Скачут. Пусто все вокруг.
Степь в очах Светланы …

 
   «Где все это теперь!» думаю я, не теряя, однако, ни на минуту своего главного состояния, – оцепенелого, ждущего. «Скачут, пусто все вокруг», говорю я себе в лад этой скачке (в ритм движения, всегда имевшего такую ворожащую силу надо мной) и чувствую в себе кого-то лихого, старинного, куда-то скачущего в кивере и медвежьей шубе, и о действительности напоминает только засыпанный снегом работник, в армяке поверх полушубка стоящий в передке, да пересыпанная снежной пылью, мерзлая, пахучая овсяная солома, набитая под передком в моих застывших ногах … За Васильевским, на раскате в ухаб, упавший коренник переломил оглоблю, – я, пока работник связывал ее, замирал от ужаса, что опоздаю к поезду.
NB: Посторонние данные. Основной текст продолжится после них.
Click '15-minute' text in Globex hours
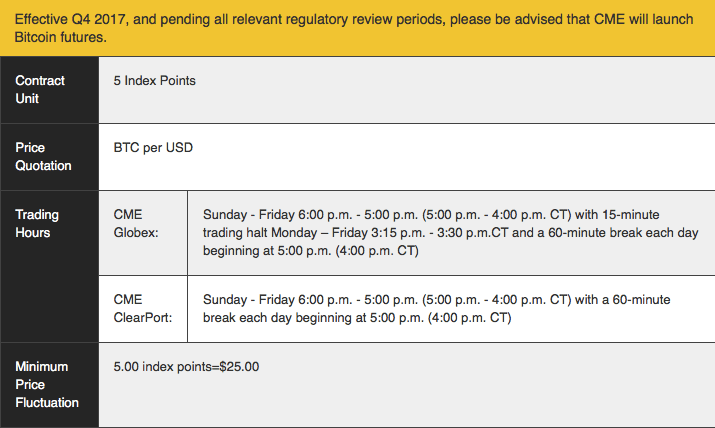Screen dimensions: 715x428 click(x=631, y=214)

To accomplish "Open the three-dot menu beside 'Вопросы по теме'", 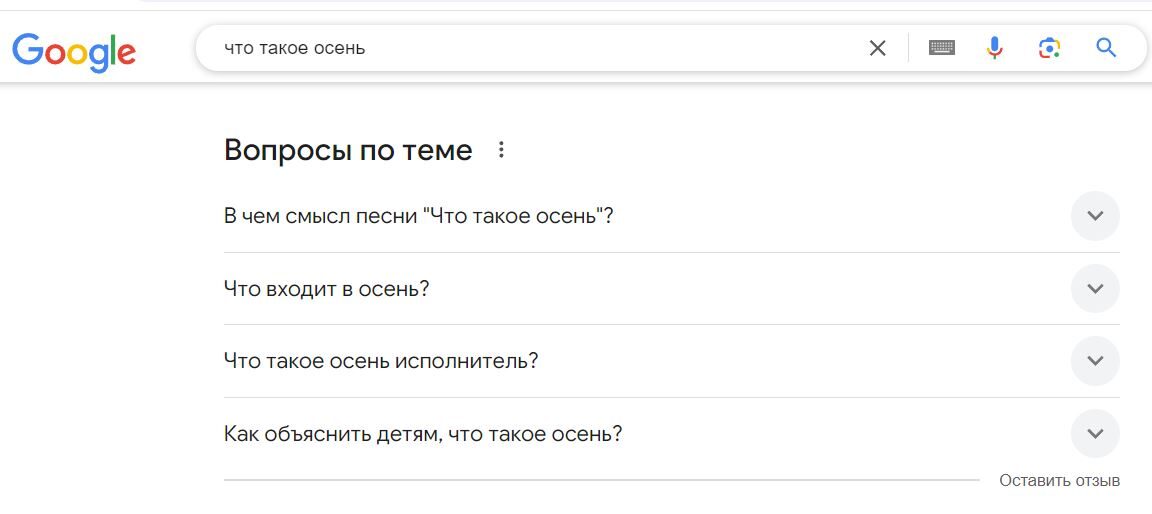I will (x=501, y=150).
Приехав, тотчас на последние деньги купил билет первого класса, – она ездила в первом, – и кинулся на платформу. Помню мутный от морозного пара лунный свет, в котором терялся желтый свет ее фонарей и освещенных окон телеграфа. Поезд уже подходил, я глядел в мутную снежную даль, чувствуя себя точно стеклянным от мороза и ледяного внутреннего трепета. Неожиданно и гулко забил колокол, резко завизжали и захлопали двери, туго и резко заскрипели быстрые шаги выходящих из вокзала – и вот как-то космато зачернел вдали паровоз, показался медленно идущий под его тяжкое дыхание страшный треугольник мутно-красных огней … Поезд подошел с трудом, весь в снегу, промерзлый, визжа, скрипя, ноя… Я вскочил в сенцы вагона, распахнул дверь в него – она, в шубке, накинутой на плечи, сидела в сумраке, под задернутым вишневой занавеской фонарем, совсем одна во всем вагоне, глядя прямо на меня…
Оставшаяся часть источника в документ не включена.